Limited first book-form edition of Walter Crane's "most ambitious project of book illustration" (Lacy, 103), one of 1000 large-paper copies, with 88 splendid full-page pen-and-ink line-cuts (two double-page), 135 illustrative head- and tailpieces by Crane, and six facsimile title pages from earlier editions. Handsomely bound by J. Adams of Manchester.

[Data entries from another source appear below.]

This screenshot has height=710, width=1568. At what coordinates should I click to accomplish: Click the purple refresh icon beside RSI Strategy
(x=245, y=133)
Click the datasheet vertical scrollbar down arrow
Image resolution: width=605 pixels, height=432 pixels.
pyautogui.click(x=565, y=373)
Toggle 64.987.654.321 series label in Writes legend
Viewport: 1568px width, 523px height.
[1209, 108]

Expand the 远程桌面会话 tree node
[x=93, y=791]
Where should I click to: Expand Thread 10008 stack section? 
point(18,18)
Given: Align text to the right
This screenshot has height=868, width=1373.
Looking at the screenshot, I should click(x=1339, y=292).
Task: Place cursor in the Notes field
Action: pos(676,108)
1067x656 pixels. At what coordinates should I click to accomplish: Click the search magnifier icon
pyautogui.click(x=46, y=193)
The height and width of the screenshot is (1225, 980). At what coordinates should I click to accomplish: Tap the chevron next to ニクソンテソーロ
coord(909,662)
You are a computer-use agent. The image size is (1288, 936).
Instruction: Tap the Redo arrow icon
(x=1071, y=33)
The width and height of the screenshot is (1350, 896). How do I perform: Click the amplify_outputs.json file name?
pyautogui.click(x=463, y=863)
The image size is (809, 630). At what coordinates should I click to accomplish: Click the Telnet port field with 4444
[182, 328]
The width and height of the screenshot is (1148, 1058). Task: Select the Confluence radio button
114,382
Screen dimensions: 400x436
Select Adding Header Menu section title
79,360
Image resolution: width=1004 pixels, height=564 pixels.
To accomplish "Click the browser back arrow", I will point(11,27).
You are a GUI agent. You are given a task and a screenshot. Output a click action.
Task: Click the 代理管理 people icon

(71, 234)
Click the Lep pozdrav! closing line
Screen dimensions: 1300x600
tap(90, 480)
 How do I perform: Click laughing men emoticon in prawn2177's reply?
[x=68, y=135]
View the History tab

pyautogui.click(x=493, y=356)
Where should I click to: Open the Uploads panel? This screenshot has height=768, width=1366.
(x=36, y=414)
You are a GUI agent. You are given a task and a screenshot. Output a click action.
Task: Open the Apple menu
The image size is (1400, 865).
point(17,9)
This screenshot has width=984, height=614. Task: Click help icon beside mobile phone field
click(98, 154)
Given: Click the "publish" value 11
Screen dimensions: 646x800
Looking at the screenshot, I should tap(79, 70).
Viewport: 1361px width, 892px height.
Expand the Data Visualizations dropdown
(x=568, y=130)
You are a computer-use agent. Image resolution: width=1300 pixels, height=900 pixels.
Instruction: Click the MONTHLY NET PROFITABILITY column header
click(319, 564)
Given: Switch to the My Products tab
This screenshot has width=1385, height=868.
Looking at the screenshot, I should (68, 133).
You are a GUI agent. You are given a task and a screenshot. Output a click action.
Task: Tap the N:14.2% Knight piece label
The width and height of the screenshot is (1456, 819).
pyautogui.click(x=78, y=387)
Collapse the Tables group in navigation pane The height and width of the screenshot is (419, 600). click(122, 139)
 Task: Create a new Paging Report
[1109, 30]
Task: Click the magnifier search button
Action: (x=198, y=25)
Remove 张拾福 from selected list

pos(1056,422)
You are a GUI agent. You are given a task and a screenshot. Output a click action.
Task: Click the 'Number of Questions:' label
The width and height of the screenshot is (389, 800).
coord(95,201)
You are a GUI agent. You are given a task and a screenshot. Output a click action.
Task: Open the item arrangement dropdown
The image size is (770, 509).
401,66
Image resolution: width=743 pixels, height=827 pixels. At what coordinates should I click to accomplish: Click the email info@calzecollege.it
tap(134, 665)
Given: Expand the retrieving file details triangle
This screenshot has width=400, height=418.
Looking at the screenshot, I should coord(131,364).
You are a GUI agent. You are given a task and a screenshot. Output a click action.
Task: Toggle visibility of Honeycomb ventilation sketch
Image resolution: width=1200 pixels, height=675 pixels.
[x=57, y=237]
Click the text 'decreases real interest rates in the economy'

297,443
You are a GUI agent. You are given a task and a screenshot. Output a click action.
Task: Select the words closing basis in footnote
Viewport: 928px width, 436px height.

"The noblest allegorical poem in our language—indeed the noblest allegorical poem in the world" (James Montgomery). Originally published in the late 16th century (the first three books in 1590 and the next three in 1596, with the "Mutabilitie Cantos" added in 1609), Spenser's ambitious Arthurian allegory was the first epic that "both incorporated countless mythological and folkloric traditions and exemplified the careful design and poetic quality of written literature" (Clute & Grant, 890). Finely printed on handmade paper, the Chiswick Press edition, with notes and commentary by Thomas Wise, was originally issued in 19 parts (1894-96) and stands at the pinnacle of famous illustrator Walter Crane's career. All front wrappers and rear wrappers bound in. Massé, 47.
A splendid set of this delightful illustrated edition in fine condition.